Pizzicato (//, Italian: [pittsiˈkaːto]; translated as "pinched", and sometimes roughly as "plucked") is a playing technique that involves plucking the strings of a string instrument. The exact technique varies somewhat depending on the type of instrument:
- On bowed string instruments it is a method of playing by plucking the strings with the fingers, rather than using the bow. This produces a very different sound from bowing, short and percussive rather than sustained.
- On keyboard string instruments, such as the piano, pizzicato may be employed (although rarely seen in traditional repertoire, this technique has been normalized in contemporary music, with ample examples by George Crumb, Toru Takemitsu, Helmut Lachenmann, and others) as one of the variety of techniques involving direct manipulation of the strings known collectively as "string piano".
- On the guitar, it is a muted form of plucking, which bears an audible resemblance to pizzicato on a bowed string instrument with its relatively shorter sustain. It is also known (especially in non-classical guitar) as palm muting.

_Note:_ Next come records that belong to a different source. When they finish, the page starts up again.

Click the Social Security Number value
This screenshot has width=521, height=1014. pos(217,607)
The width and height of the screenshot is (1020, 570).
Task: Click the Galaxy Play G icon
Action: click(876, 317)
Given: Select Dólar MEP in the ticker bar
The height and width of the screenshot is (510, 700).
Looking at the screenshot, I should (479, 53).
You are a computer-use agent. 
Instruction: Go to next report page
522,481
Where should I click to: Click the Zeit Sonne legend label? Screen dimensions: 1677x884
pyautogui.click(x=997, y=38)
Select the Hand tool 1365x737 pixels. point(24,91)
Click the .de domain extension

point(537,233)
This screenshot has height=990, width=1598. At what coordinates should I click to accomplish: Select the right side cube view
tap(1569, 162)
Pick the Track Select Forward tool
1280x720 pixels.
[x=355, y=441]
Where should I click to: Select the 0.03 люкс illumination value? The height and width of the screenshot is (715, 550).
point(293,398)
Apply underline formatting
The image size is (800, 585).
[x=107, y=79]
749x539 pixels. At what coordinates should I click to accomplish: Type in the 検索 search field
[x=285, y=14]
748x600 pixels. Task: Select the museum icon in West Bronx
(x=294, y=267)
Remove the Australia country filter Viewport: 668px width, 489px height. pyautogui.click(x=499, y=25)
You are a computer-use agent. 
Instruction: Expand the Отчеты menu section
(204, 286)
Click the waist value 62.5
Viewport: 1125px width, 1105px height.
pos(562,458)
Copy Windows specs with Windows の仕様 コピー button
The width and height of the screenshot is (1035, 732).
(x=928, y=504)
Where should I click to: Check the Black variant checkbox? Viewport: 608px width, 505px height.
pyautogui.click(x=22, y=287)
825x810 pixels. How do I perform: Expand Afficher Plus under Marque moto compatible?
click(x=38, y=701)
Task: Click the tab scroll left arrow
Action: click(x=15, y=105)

When a string is struck or plucked, as with pizzicato, sound waves are generated that do not belong to a harmonic series as when a string is bowed. This complex timbre is called inharmonicity. The inharmonicity of a string depends on its physical characteristics, such as tension, composition, diameter and length. The inharmonicity disappears when strings are bowed because the bow's stick-slip action is periodic, so it drives all of the resonances of the string at exactly harmonic ratios, even if it has to drive them slightly off their natural frequency.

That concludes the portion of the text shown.